Drupal is powerful and quick, making it an ideal choice if you’re considering upgrading your content management system (CMS) or eCommerce platform. It’s not quite magic, but it comes close.

We have migrated content and commerce platforms to Drupal for many clients over the years and we love the challenge! Whether it’s a straightforward migration or you want to enhance your offerings at the same time, we can work with you to make that happen.

We’ll also support you and your team in learning how to use Drupal. It’s not complicated, but we appreciate that moving to any new CMS can feel daunting. Importantly, we always consider staff as one of our ‘personas’ when we look at user experience for any new systems we build. Once you’re up and running, you’ll appreciate the difference that Drupal can make to getting the job done.

Our role in the history of Drupal migrations

Back in 2008, some of the current Full Fat Things developers worked at The Economist on a project to migrate to Drupal. We worked closely with Cyrve, a company that no longer exists but at the time had a huge impact on Drupal’s development. The Migrate module, created and used for that Economist migration, now forms part of the Drupal core and is the tool with which Drupal upgrades from Drupal 6 to Drupal 7, 8 and 9.

The Migrate module was built as a general purpose migration tool.
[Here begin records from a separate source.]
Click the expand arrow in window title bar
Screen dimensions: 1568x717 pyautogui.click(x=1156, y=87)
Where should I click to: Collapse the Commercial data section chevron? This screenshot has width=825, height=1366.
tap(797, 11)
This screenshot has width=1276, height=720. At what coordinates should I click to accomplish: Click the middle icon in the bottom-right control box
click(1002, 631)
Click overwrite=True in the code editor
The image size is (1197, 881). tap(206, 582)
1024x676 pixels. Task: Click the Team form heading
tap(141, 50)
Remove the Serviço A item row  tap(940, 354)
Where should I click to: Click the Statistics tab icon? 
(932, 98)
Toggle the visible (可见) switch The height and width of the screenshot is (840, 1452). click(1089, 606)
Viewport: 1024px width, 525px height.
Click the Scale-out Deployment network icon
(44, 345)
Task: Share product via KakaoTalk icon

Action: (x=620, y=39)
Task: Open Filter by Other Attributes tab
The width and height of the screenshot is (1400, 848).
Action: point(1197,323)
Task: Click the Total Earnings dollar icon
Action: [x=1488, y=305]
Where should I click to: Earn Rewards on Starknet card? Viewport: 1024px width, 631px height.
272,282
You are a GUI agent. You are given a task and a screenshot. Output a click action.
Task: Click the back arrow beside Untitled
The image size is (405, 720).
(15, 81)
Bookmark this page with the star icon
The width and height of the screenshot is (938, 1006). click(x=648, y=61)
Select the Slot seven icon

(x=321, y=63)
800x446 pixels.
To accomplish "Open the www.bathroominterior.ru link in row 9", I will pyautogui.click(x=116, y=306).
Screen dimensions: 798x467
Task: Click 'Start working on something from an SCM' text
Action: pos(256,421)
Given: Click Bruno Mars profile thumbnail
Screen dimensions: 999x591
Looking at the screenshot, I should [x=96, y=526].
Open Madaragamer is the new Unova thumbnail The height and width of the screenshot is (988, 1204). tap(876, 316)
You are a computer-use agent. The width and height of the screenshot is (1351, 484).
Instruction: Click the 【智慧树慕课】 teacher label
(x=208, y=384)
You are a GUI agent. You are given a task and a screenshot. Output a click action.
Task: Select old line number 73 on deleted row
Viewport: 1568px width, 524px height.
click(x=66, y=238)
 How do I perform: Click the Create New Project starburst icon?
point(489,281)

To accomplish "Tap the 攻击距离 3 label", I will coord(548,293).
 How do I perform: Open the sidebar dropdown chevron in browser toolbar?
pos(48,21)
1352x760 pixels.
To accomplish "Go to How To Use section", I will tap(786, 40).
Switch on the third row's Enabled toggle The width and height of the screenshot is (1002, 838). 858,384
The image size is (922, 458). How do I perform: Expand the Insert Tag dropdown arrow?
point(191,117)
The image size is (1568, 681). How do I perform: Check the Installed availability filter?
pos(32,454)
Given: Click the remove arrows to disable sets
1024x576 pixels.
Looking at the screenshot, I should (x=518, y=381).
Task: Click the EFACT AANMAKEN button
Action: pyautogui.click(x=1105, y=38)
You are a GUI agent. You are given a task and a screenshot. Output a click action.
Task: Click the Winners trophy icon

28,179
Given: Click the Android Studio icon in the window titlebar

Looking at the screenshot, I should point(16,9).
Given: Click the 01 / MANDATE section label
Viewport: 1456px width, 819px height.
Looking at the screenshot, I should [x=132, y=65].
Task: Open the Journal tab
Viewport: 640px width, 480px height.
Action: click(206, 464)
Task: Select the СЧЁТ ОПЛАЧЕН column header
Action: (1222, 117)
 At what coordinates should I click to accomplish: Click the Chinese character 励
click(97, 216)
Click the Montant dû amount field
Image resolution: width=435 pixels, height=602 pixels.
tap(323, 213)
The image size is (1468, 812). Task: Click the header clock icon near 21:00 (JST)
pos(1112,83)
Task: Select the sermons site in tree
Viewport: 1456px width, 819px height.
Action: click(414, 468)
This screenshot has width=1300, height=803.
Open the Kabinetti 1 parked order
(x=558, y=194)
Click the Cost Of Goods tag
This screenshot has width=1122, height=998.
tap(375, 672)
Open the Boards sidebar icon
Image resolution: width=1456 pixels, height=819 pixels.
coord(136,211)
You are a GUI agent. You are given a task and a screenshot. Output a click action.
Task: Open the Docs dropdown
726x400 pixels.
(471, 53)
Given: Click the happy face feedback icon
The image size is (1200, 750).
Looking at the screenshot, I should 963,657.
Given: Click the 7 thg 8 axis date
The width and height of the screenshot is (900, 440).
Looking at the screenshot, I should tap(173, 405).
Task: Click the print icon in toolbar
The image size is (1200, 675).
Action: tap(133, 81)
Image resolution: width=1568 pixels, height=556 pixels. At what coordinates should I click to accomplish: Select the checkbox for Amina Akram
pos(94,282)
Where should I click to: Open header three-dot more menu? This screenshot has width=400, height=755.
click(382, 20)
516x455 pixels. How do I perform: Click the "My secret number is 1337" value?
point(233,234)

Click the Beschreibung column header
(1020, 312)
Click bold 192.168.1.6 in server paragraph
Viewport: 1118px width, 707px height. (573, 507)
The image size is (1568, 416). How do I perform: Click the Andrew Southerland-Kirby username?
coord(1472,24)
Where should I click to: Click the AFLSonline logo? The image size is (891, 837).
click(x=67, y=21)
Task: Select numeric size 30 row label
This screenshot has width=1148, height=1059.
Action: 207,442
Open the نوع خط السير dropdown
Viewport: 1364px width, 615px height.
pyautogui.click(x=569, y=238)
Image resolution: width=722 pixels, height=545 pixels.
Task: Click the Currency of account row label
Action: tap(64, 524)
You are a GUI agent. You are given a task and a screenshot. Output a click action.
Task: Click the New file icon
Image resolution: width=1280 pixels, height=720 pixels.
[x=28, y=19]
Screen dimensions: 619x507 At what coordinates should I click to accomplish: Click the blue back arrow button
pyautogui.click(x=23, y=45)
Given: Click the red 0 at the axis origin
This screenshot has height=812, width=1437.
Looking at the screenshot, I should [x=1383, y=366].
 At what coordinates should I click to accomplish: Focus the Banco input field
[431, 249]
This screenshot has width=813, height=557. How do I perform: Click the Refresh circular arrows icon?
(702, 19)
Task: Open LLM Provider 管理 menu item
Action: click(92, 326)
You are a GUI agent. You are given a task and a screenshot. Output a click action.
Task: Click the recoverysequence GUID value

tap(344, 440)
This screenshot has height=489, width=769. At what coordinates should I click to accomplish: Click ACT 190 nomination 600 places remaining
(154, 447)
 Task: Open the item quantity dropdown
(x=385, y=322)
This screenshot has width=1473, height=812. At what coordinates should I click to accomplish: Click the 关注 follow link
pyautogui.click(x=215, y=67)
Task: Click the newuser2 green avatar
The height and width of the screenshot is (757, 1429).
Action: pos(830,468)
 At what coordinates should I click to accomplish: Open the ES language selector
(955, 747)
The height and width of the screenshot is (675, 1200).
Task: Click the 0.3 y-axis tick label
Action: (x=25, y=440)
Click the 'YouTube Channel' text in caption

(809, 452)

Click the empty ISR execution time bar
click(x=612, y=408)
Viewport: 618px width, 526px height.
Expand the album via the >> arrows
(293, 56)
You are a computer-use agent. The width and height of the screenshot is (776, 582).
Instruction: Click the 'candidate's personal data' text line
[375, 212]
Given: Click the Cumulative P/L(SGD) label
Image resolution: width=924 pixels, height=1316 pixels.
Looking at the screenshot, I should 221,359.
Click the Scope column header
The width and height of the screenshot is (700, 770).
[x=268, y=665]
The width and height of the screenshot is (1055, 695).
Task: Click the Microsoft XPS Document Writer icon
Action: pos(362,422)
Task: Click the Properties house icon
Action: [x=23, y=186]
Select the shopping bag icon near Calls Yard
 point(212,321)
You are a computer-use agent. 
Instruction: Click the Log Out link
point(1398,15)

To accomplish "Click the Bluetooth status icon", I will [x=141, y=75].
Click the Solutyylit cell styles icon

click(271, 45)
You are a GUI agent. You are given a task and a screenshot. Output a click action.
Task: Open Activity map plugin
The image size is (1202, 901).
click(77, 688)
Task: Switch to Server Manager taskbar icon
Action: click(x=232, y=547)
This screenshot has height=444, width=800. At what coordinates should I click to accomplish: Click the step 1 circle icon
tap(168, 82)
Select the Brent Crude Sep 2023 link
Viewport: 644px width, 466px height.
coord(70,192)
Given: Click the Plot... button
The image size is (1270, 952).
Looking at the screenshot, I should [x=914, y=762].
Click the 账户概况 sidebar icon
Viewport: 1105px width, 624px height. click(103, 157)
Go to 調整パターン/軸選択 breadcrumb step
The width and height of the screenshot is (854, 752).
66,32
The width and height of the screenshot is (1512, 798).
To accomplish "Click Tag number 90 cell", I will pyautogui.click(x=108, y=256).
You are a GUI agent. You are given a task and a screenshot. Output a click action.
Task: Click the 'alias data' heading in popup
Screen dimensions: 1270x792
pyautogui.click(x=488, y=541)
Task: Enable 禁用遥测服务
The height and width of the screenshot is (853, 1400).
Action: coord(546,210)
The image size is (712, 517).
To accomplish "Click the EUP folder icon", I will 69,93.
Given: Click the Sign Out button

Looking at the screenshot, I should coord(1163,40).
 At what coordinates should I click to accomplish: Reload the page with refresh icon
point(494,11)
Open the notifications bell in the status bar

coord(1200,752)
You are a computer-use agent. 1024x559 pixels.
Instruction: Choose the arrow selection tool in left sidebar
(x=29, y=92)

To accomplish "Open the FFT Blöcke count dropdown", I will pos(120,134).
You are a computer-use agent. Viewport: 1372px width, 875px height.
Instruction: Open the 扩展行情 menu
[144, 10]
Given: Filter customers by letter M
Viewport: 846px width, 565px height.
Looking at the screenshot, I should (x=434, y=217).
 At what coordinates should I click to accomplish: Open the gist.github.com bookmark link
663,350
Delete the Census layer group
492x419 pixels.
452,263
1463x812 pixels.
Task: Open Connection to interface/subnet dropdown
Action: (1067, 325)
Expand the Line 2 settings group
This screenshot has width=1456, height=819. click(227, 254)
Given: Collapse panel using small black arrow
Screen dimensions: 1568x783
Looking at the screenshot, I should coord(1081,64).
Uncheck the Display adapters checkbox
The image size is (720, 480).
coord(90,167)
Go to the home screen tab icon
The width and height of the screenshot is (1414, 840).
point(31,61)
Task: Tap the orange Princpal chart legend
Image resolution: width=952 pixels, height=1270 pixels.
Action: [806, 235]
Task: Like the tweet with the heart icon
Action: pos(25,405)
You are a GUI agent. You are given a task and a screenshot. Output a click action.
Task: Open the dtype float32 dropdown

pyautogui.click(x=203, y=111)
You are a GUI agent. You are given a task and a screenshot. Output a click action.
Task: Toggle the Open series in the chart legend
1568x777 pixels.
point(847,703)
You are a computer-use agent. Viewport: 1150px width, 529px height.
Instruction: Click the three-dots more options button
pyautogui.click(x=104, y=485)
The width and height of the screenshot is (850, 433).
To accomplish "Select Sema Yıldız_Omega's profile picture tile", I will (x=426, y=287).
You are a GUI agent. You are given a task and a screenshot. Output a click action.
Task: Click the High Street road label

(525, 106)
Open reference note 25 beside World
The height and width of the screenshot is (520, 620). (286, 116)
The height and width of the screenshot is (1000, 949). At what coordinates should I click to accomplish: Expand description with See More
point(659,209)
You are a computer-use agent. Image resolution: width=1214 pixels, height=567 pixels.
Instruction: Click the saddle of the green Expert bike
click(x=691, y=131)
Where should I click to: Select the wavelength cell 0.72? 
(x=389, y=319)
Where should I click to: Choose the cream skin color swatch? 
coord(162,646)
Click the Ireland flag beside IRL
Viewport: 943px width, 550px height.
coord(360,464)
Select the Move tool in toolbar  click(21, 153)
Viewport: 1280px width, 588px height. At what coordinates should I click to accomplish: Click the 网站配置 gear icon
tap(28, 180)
It’s so powerful that it positions Drupal uniquely within the enterprise content management systems (CMS) space. It allows us to migrate, important and manage data in Drupal at scale and in a process-driven way that supports knowing full progress. There’s isn’t a single Full Fat Things project where the Migrate module isn’t involved, even if we aren’t upgrading from an older Drupal migration.

The Drupal.org website includes a case study on The Economist.com data migration to Drupal where you can read about our efforts and get a detailed insight. (You’ll also notice a lot of comments from Full Fat Things staff, if you know who we are!)

Since our time at The Economist, we’ve been involved in some large-scale sites that migrate, or import, large amounts of content and have huge numbers of users. These include data.gov.uk, which has mass public datasets of open data, and library sites for Wolters Kluwer and Croner-i that have millions of documents inside Drupal. Drupal implementations such as these don’t simply use the Migrate module for one-time migrations. Instead, they use Drupal Migrate to import content every day.